Keine weiteren Zugeständnisse bei WTO-Verhandlungen
Im Zusammenhang mit den laufenden WTO-Verhandlungen wird von der VÖM dezidiert gefordert, "dass gegenüber den Außenhandelspartnern der EU unmissverständlich klargestellt wird, dass keinerlei weitere Zugeständnisse der Union mehr möglich sind, sondern im Gegenzug auch bei anderen GATT-Ländern weitreichende Zugeständnisse erforderlich sind".

Molkereien keine zusätzlichen Kostensteigerungen aufbürden
Auf Grund der angespannten Kostensituation in den Betrieben und der hohen Exponiertheit der heimischen Milchverarbeiter am internationalen Markt sei tunlichst darauf zu achten, "dass der Milchwirtschaft keine neuen politisch verordneten Kosten aufgebürdet werden", sagte Steiner und verwies dabei insbesondere auf das Road Pricing. Die Summe der Mehrbelastungen aus den laufenden Kostensteigerungen könne weder von den Milchverarbeitern noch von den bäuerlichen Lieferanten übernommen werden, weshalb Preiserhöhungen für Konsumenten notwendig seien.
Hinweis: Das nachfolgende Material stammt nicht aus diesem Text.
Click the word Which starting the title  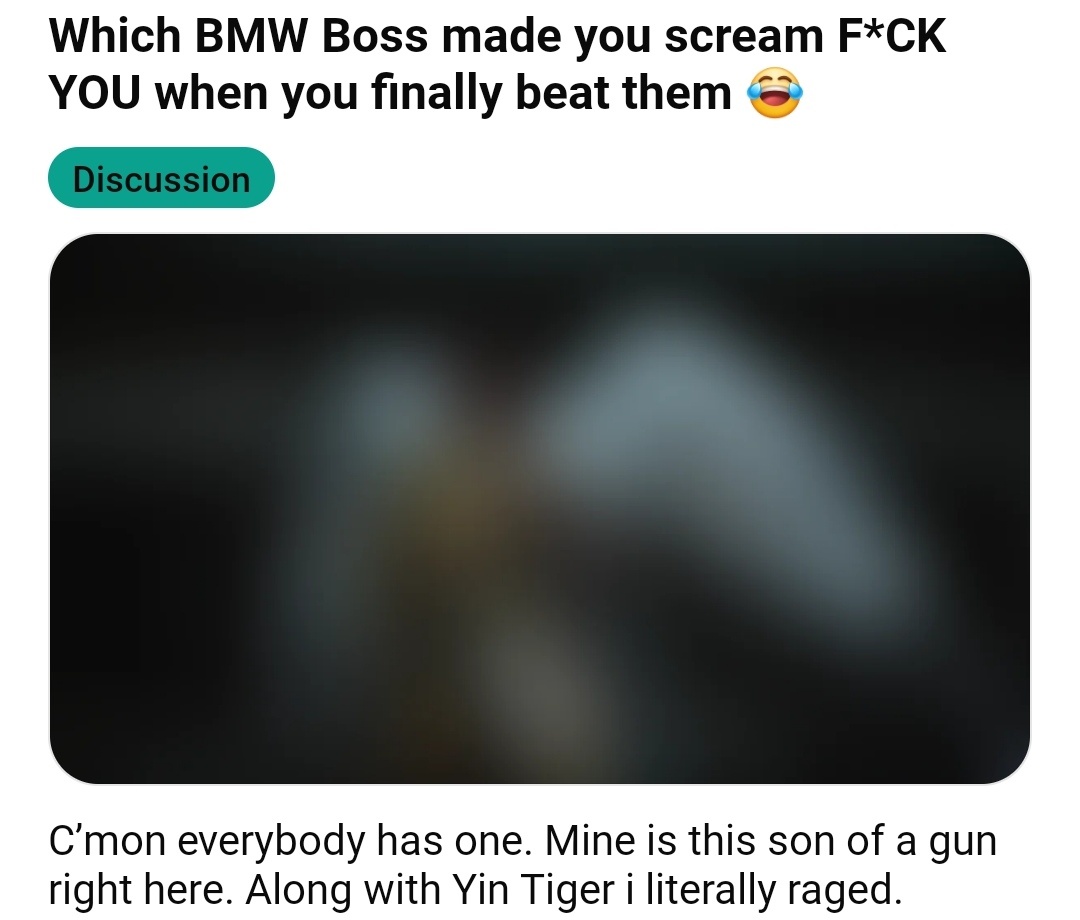(x=115, y=36)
Exporterfolge wichtig für die österreichische Milchwirtschaft
Erfreulich für die österreichische Milchwirtschaft sind laut VÖM die Erfolge im Export. So sind trotz härtester internationaler Konkurrenz die Exporte im 1. Quartal 2003 neuerlich um 10,7% auf EUR 156 Mio. gestiegen. Importiert wurden gleichzeitig Milchprodukte im Ausmaß von EUR 84 Mio., was einen positiven Exportsaldo von EUR 72 Mio. (+ 6 Mio.) ergibt. Deutlich zugelegt haben neuerlich die Bereiche fermentierte und gesäuerte Milchprodukte mit einem Anstieg von 48%, und Käse mit einem Anstieg 15,6%. Neben den Exportmärkten in der bisherigen EU sollen nunmehr auch die Märkte in den Erweiterungsstaaten verstärkt bearbeitet werden. Dabei soll es, so Steiner, eine noch engere Zusammenarbeit zwischen der AMA und den exportierenden Betrieben geben.
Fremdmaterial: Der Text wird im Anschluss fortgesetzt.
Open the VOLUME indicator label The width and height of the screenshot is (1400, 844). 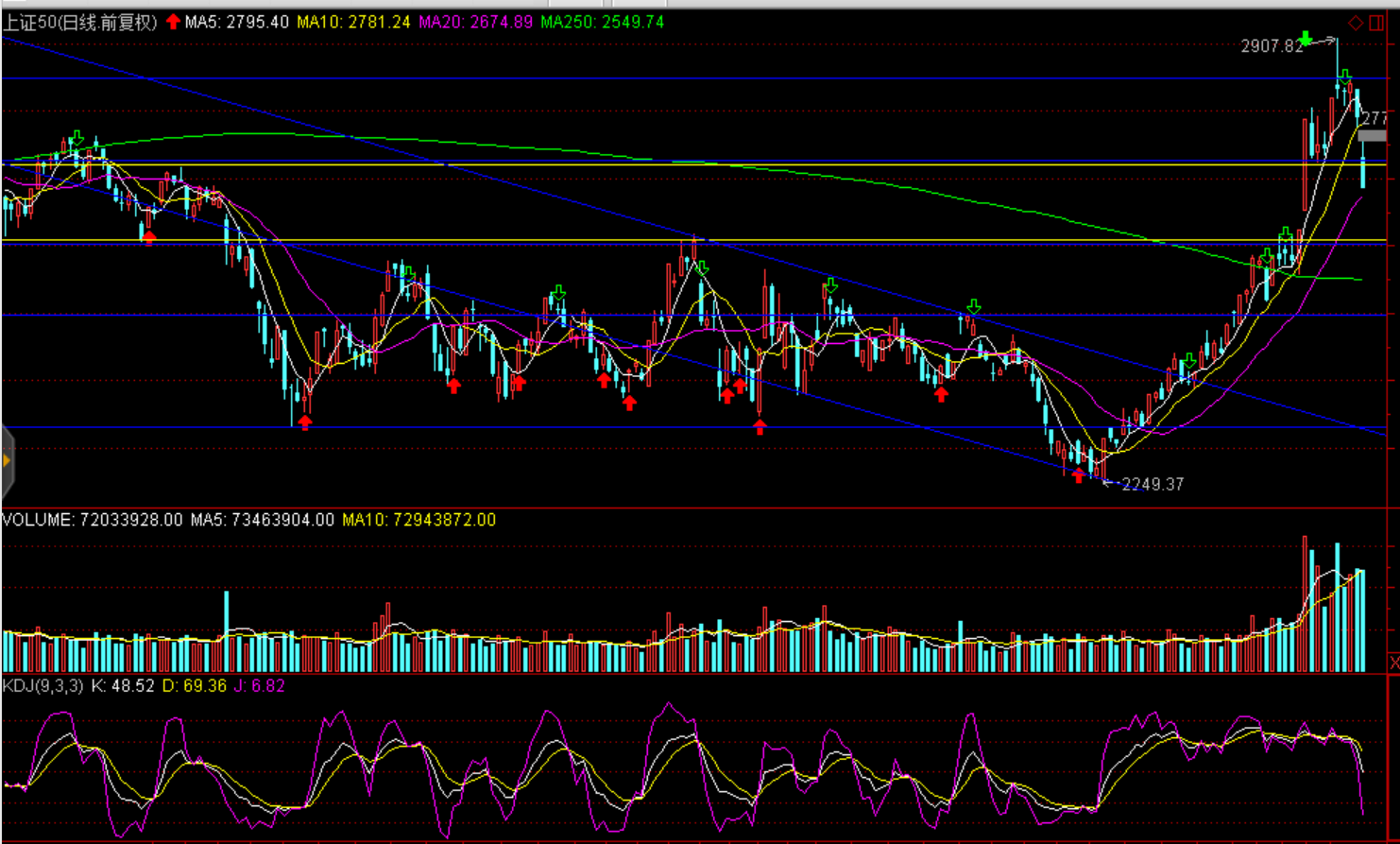click(92, 520)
"Die Erschließung der Ostmärkte wurde übrigens nicht verschlafen, sondern es galt zunächst, die Listungserfolge in den kaufkräftigen Märkten Deutschland und Italien nachhaltig abzusichern. Da sowohl die Kaufkraft als auch das Preisniveau in den jetzigen Beitrittsstaaten weit unter dem EU-Durchschnitt liegen, wäre eine frühzeitige Bedienung dieser Märkte nahezu aussichtslos gewesen", argumentierte der Vertreter der Molkereibranche.

Nach Angaben der VÖM haben in Österreich mehr als 57.000 Landwirte ihr Haupteinkommen in der Milchwirtschaft, alleine 2002 wurden EUR 936 Mio. an Milchgeld von den Verarbeitungsbetrieben ausbezahlt. Ca. 100 milchbe- und verarbeitende Unternehmen beschäftigen ca. 4.800 Mitarbeiter und erwirtschaften einen Umsatz in der Höhe von ca. EUR 1,7 Mrd.